Aug 27/95: Gustafsen Lake-Did Defenders shoot police?

POLICE ALLEGATIONS OF DEFENDERS SHOOTING OFFICERS: TRUTH OR FICTION?

Settlers In Support of Indigenous Sovereignty (S.I.S.I.S.)
SISIS@envirolink.org
August 27, 1995

Police claim that a police vehicle and RCMP members were fired at when they tried to remove a fallen tree on the road to Gustafsen Lake where Shuswap Nation Sovereigntists are defying a BC government and police order to unconditionally surrender. Video footage of the two police men allegedly shot in the back and saved by their flack jackets, show no marks on the jackets. The mother of a young woman still at the camp said, "We have to wonder if this is a set up."

Assembly of First Nations chief, Ovide Mercredi, condemned the shooting of the police as a criminal act. However, he also said that the police siege strategy has escalated the conflict and inflamed the defenders. "They continue to tighten the noose on the camp," he said. "This can only lead to more tension, not peace."

Communication to the camp was cut off yesterday by the police. It is abundantly clear that the government and the police do not want a peaceful resolution of the conflict, contrary to the claim of the BC Attorney General, Ujjal Dosanjh, who said, "We have done everything possible to seek a peaceful solution." Talks have ceased since Mercredi left the camp yesterday.

Conspicuously absent from the scene is Aboriginal Affairs Minister, John Cashore. He would appear to be in hiding. "I think Mr. Cashore should be at the camp right now, talking to the people, trying to negotiate a peaceful end to this police action," said Ernie Yacub in his media release. "The police, who have been intransigent and provocative throughout the hostilities, should be moved out of the area and Cashore, Ovide Mercredi, the Shuswap hereditary chiefs, and a professional mediator should go to the camp and talk until they reach consensus."

The First Nations Environmental Network (FNEN) has offered to help mediate. "Commitment to a mediation process must be undertaken immediately," says their August 27 news release. "What we need now," says Milton Born With a Tooth, who initiated the FNEN in 1991, "in front line dialogue to concentrate on the root of the issue which is about jurisdiction and respect for the land."

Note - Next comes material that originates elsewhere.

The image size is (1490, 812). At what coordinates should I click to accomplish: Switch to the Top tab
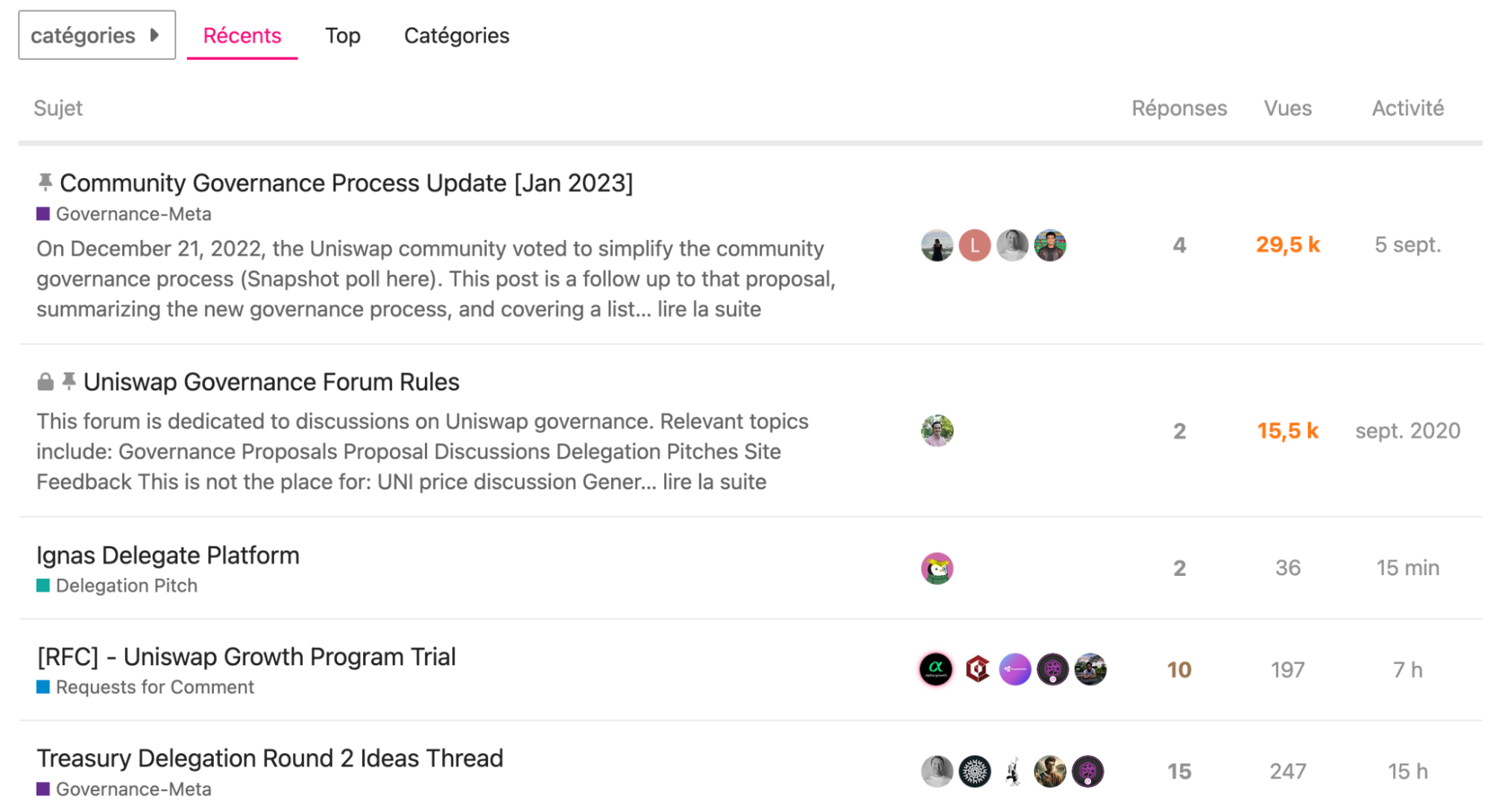[342, 35]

There is much more to the stand-off than the government, the police, and the media acknowledge. The Gustafsen Lake Traditional Sundance site (and most of BC) is beyond the treaty frontier. Therefore, jurisdiction and determination of these lands inherently belongs to the Shuswap Nation and must be respected according to constitutional law.

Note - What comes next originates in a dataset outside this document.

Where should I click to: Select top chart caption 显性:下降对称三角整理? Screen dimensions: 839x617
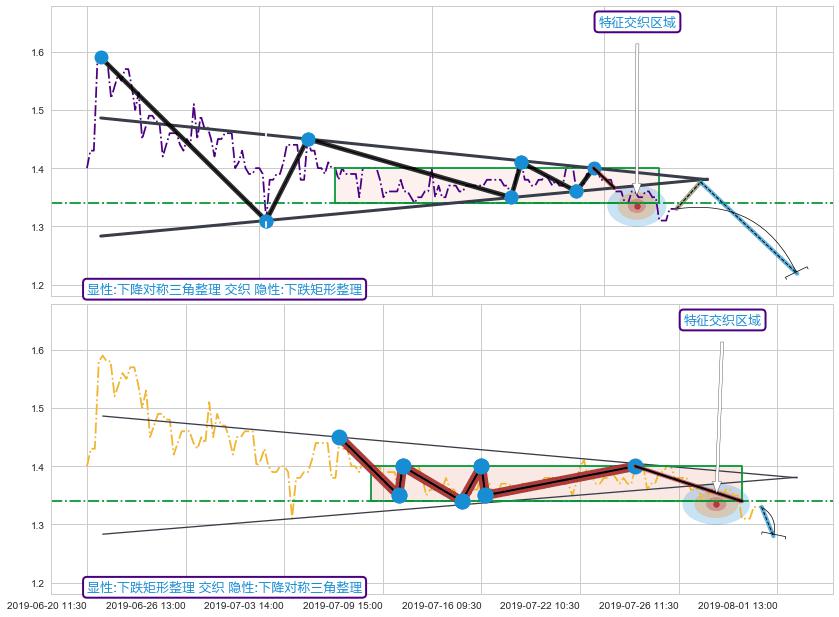(x=224, y=290)
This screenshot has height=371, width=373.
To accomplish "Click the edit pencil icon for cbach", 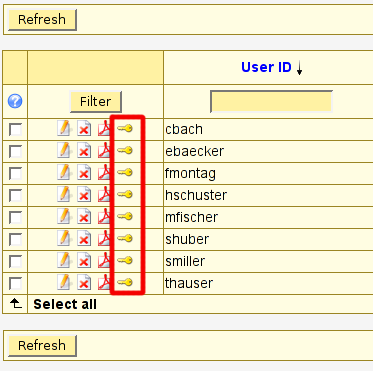I will click(64, 128).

The Sundance Support Coalition issued a statement: "The Shuswap defenders are not criminals, they are SOVEREIGNTISTS. They have the legal right to defend their land until such lands have been treatied."

The BC Attorney General wants the public to believe that this confrontation is not about land claims, self government and sovereignty. He says it is about law and order. He may be right, if he is talking about the law and order of the colonial regime which First Nations people all over the world know only too well.